Retype, word for word, every line of the records below starting at the one that contains "音楽クイズ一覧 (1660, 869)" and ending at the one that contains "ピアノのブラインドタッチ練習 (1701, 629)"; include both of those lines and nothing more.

RECORDS

BEGIN

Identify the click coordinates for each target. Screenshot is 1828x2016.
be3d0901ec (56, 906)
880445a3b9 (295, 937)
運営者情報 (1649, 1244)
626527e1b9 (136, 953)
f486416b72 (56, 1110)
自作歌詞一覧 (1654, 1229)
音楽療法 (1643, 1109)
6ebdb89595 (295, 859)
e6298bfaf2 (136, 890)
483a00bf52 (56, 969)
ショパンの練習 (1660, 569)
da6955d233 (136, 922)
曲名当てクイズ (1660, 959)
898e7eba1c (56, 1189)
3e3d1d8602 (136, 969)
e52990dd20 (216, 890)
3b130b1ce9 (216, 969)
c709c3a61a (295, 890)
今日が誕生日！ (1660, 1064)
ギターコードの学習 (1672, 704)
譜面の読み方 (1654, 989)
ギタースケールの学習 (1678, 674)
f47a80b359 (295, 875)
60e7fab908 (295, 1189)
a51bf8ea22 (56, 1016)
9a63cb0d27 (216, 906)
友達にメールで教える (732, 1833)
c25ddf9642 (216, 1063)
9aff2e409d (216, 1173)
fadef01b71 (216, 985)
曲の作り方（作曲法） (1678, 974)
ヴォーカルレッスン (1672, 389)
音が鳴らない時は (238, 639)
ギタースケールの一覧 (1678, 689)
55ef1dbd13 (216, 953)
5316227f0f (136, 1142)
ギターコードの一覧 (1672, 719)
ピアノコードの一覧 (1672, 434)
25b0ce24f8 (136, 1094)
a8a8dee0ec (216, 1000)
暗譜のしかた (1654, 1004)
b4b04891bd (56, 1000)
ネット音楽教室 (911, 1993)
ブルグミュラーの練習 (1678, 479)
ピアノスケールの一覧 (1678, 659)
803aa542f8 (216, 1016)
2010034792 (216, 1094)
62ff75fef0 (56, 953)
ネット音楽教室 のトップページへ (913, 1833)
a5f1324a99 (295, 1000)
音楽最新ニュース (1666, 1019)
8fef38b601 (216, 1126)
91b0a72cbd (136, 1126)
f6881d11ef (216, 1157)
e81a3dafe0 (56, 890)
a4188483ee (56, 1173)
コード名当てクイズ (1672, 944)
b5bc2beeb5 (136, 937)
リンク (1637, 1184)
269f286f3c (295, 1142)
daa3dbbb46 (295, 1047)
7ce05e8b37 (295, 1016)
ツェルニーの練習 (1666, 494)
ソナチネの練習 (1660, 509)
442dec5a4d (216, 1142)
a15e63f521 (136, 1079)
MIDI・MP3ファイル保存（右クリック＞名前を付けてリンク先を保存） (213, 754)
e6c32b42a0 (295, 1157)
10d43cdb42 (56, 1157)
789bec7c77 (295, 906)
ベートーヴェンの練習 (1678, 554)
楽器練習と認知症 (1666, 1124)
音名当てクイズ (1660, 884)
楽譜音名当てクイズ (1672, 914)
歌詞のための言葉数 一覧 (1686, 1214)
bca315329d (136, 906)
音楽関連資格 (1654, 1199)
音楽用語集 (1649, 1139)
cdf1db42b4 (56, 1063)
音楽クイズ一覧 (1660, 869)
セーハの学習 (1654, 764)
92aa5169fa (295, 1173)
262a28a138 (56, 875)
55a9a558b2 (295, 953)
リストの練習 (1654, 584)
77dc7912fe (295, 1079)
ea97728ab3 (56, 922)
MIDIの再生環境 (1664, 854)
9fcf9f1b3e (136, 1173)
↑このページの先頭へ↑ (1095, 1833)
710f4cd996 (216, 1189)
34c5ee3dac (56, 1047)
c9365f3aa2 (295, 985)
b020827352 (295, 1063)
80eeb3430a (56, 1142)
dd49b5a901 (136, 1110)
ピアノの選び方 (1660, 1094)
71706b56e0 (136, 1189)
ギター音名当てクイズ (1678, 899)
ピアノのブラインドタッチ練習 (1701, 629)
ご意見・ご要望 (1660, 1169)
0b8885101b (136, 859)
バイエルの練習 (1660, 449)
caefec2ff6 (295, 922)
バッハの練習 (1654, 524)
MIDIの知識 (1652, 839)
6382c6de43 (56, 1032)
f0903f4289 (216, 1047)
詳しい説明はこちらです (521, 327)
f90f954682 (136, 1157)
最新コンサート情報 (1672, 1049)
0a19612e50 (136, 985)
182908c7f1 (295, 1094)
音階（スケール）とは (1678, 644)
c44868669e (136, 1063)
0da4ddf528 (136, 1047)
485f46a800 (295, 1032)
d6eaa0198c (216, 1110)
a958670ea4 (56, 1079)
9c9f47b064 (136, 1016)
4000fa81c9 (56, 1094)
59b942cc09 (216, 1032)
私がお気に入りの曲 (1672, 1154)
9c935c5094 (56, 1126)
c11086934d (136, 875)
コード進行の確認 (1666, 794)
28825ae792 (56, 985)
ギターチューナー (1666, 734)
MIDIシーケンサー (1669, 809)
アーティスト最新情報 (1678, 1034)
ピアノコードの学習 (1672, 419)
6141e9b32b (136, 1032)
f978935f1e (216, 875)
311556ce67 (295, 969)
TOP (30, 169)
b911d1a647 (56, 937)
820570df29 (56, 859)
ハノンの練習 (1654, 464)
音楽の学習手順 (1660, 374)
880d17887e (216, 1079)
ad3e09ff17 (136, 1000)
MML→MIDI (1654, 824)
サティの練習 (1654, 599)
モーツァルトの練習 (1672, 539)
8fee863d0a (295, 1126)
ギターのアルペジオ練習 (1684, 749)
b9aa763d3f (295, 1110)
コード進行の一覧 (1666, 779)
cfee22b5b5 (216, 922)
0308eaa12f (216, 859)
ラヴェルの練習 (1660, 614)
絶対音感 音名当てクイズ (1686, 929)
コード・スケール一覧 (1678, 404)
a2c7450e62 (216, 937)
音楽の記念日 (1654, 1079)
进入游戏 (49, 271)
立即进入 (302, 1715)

END

RESPONSE FOR THIS EXERCISE
音楽クイズ一覧 (1660, 869)
セーハの学習 (1654, 764)
92aa5169fa (295, 1173)
262a28a138 (56, 875)
55a9a558b2 (295, 953)
リストの練習 (1654, 584)
77dc7912fe (295, 1079)
ea97728ab3 (56, 922)
MIDIの再生環境 (1664, 854)
9fcf9f1b3e (136, 1173)
↑このページの先頭へ↑ (1095, 1833)
710f4cd996 (216, 1189)
34c5ee3dac (56, 1047)
c9365f3aa2 (295, 985)
b020827352 (295, 1063)
80eeb3430a (56, 1142)
dd49b5a901 (136, 1110)
ピアノの選び方 (1660, 1094)
71706b56e0 (136, 1189)
ギター音名当てクイズ (1678, 899)
ピアノのブラインドタッチ練習 (1701, 629)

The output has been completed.